Saved entries |
------------------------------------------------------------------------
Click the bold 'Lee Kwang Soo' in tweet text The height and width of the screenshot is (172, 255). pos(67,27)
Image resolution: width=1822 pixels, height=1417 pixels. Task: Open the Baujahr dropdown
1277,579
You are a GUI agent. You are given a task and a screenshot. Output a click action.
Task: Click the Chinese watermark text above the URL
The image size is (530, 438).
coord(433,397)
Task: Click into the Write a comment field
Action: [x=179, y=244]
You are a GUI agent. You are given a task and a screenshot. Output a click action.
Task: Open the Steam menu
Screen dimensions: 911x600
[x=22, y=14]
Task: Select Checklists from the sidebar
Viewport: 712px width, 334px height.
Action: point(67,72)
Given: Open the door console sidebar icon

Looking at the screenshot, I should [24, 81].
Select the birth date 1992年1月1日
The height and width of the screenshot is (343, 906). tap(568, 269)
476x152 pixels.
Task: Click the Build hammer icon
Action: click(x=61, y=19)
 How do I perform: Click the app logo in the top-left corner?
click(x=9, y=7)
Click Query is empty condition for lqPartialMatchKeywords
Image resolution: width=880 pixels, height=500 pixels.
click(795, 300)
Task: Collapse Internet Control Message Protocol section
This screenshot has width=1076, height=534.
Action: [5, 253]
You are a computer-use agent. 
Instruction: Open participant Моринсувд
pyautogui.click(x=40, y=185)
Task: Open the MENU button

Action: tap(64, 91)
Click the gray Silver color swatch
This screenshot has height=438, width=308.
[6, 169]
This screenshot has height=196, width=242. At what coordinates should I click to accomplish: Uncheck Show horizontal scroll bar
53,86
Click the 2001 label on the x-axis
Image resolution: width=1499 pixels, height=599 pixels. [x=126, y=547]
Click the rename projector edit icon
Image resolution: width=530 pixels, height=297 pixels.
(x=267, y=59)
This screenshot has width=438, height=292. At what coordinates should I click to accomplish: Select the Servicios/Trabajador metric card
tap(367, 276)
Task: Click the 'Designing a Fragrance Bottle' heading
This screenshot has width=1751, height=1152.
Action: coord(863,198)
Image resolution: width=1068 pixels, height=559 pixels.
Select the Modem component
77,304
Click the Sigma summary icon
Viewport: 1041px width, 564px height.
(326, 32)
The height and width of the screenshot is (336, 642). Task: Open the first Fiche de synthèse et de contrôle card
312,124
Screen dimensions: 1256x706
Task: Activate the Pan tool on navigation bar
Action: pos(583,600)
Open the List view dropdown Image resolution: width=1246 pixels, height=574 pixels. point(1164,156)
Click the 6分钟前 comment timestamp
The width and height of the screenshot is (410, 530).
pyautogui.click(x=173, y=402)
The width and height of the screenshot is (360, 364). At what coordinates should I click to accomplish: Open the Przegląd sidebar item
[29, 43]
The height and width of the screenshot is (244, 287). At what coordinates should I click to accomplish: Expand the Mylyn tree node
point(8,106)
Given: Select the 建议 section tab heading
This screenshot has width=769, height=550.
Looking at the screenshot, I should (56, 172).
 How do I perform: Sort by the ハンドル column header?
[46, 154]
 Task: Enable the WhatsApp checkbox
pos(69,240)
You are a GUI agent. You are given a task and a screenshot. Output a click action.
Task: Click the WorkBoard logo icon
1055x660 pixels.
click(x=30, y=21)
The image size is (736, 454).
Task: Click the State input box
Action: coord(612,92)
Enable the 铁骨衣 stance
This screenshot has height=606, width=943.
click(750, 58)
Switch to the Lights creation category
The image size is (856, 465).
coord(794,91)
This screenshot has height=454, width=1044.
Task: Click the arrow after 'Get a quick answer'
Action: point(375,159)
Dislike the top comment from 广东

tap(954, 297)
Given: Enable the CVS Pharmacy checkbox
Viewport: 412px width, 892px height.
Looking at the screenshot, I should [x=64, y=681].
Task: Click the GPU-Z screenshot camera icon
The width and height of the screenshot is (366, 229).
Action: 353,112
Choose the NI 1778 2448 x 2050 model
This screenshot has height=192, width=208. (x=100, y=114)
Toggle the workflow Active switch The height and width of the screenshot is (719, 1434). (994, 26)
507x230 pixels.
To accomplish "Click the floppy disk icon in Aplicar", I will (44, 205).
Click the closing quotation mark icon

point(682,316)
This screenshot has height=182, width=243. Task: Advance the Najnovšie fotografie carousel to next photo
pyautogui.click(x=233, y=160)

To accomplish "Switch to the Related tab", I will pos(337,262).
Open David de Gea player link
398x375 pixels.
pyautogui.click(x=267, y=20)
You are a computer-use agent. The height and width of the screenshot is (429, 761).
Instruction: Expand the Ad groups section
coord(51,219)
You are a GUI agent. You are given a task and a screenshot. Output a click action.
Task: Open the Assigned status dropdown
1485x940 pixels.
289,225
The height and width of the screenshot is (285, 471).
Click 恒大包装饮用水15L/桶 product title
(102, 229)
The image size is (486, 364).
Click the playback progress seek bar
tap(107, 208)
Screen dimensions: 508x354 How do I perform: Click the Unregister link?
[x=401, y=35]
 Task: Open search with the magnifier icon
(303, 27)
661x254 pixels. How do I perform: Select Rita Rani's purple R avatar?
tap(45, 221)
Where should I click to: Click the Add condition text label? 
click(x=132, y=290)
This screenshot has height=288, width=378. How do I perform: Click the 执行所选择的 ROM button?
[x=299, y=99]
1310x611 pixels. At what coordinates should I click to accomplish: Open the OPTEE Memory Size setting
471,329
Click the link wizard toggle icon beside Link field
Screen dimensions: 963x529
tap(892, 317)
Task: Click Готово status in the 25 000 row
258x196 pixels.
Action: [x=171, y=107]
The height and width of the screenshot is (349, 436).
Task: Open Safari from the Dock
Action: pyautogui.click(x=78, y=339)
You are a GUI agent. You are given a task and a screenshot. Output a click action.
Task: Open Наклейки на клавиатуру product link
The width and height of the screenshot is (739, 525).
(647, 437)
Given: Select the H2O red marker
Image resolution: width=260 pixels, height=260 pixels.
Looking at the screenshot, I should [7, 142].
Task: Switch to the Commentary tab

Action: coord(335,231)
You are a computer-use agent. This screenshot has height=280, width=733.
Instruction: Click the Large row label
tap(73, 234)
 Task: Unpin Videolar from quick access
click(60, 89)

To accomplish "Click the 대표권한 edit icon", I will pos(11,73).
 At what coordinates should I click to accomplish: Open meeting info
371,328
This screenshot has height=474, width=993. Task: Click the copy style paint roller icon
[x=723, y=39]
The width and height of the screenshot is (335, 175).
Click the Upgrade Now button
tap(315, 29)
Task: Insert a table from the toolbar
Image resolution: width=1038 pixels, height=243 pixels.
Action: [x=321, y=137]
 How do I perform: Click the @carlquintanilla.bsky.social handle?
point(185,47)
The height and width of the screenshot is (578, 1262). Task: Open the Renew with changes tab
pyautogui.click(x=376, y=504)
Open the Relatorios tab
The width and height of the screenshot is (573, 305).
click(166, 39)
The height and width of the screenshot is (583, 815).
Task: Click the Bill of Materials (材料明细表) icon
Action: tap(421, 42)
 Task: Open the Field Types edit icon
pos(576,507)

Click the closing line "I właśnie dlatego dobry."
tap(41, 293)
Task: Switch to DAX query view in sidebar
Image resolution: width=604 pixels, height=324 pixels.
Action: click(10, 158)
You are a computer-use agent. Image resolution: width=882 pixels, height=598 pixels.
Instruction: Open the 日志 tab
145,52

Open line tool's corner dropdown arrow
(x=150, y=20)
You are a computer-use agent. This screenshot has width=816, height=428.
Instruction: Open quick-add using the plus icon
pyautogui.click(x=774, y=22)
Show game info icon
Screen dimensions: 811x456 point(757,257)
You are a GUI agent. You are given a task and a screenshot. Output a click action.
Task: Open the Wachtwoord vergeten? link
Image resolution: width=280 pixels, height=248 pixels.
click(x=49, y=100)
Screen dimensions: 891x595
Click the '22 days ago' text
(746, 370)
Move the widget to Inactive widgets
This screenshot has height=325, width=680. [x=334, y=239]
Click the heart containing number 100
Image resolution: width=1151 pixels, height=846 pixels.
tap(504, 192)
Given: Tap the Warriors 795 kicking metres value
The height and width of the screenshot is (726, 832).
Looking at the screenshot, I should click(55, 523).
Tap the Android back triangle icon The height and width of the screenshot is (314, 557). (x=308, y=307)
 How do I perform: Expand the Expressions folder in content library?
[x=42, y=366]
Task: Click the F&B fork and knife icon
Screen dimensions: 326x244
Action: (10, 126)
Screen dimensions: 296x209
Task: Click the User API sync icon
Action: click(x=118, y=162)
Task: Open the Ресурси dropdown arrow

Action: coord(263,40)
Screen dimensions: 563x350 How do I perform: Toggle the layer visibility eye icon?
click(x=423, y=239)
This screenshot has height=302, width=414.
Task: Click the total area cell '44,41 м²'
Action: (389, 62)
------------------------------------------------------------------------
HOW TO COMPLETE THIS TASK | Lines holding "status": copy each one from the records above.

TASK ANSWER |
Task: Open the Assigned status dropdown
Task: Click Готово status in the 25 000 row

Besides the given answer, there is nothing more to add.